Per millenni, siamo stati un popolo fiero, felice, indipendente. Il modello sociale si reggeva sul concetto di tribù, dove si rispettava il vicino, anche se non lo si amava, dove si sapeva chiaramente quali fossero i reali bisogni della piccola collettività, dove si produceva tutto ciò che occorreva e le eccedenze servivano solo per barattare con altri ciò che mancava. Si lavorava per vivere, non si viveva per lavorare (su questo tema, suggerisco di leggere il bellissimo saggio “L’ozio creativo” del sociologo Domenico De Masi che dimostra quanto la produttività non sia necessariamente correlata al numero di ore impiegate).

Un sistema completo che ha permesso al sardo di allora, primitivo ma con il principio della reciprocità nel suo Dna, di costruire una grande civiltà che è stata capace di realizzare opere uniche al mondo come i complessi nuragici e la loro rete articolata che funzionava come un moderno sistema di comunicazione.

Anche con chi veniva dal mare, si scambiavano i beni: gli stranieri giungevano sulle nostre spiagge bianchissime e deponevano gli oggetti che intendevano cedere agli indigeni, i quali con un elevato senso etico ed una ridotta ingordigia, decidevano quale fosse il valore della merce proposta e senza neanche incontrare i naviganti, prelevavano i beni e lasciavano altri prodotti per ripagare equamente il controvalore.

Nei nostri geni siamo sempre quelle persone, non siamo un popolo capace di gestire il potere o di razziare, tranne qualche pecora nera, lo stesso banditismo partiva da un suo codice comportamentale. Ciò che accadde dopo è frutto delle commistioni tra popoli e culture che ci hanno trasformato profondamente, personalmente ritengo che parte della nostra insoddisfazione dipenda proprio dal fatto che inseguiamo miti ed obiettivi non nostri ma figli dell’emulazione.
Siamo rimasti molto simili ai sardi che vivevano in tribù e lo spopolamento delle zone interne ha evi tato che il percorso di questa sotto specie di evo luzione fosse irreversibile.

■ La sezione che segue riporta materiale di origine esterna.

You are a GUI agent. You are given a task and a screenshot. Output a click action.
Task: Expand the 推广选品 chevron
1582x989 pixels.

Per ritornare al sardo fiero e indipendente bisogna tornare indietro a quell’uomo che Appio Claudio Cieco, definiva “homo faber fortunae suae”, l’uomo artefice della propria sorte. Dobbiamo riprendere quel cammino interrotto con l’avvento degli spagnoli nel 1323, da allora tutti i dominatori hanno cercato di educarci da masse informi, da radunare all’occorrenza per il bisogno del viceré di turno. Ci hanno educato alla rabbia ed alla frustrazione, a poca carota e molto bastone, a tradire la tribù vicina per una carota in più. Della nostra cultura tribale ci hanno lasciato solo l’ipocrita ignoranza di affermare la nostra magnifica differenza rispetto ai vicini di altre tribù.

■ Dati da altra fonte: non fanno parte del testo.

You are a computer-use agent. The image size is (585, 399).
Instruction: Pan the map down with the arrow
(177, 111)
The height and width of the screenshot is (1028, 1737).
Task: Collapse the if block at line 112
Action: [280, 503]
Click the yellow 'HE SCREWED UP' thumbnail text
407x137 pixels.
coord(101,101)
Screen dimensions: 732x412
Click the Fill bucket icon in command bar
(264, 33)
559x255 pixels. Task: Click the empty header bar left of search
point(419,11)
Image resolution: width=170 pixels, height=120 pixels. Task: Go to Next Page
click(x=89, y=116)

Qui nasce la nostra atavica incapacità di unirci insieme per difendere la stessa causa, se il primitivo sardus faber è passato alla storia per aver realizzato una civiltà indimenticabile, il sardo suddito degli spagnoli, dei piemontesi, degli italiani, del fascismo e del marxismo per cosa si è distinto? Cosa ha fatto di indimenticabile? L’emblema della nostra pochezza è dato da un fatto davvero singolare: la pagina più gloriosa scritta dai sardi in ottocento anni di storia, della quale ci ricordiamo con unanime fierezza, è quando i nostri avi hanno combattuto per il loro re padrone e non padre, sui monti di Cortina d’Ampezzo, nella grande guerra con le gloriose divise della Brigata Sassari. La Sardegna ha versato sangue per liberare quei popoli che per ringraziarci, quando i nostri conterranei sono tornati li per cercare lavoro, sono stati trattati con disprezzo, come figli di un Dio minore.

Mai nessuno ha versato sangue e sperma per il nostro bene e forse mai lo farà, spetta a noi risollevarci. Bisogna cogliere gli aspetti positivi di vivere su un’isola e smentire chi ci consiglia di andare a cercare fortuna all’estero. Opponiamoci al pregiudizio che siamo destinati ad essere come i topolini che fanno cadere il grano della ruota e crogiolarci nel nostro vile vittimismo. La nostra storia, le nostre pietre non parlano ma ci guardano e attendono che ci rialziamo da soli per aggiustare le cose per conoscere una nuova età della pietra e dell’abbondanza.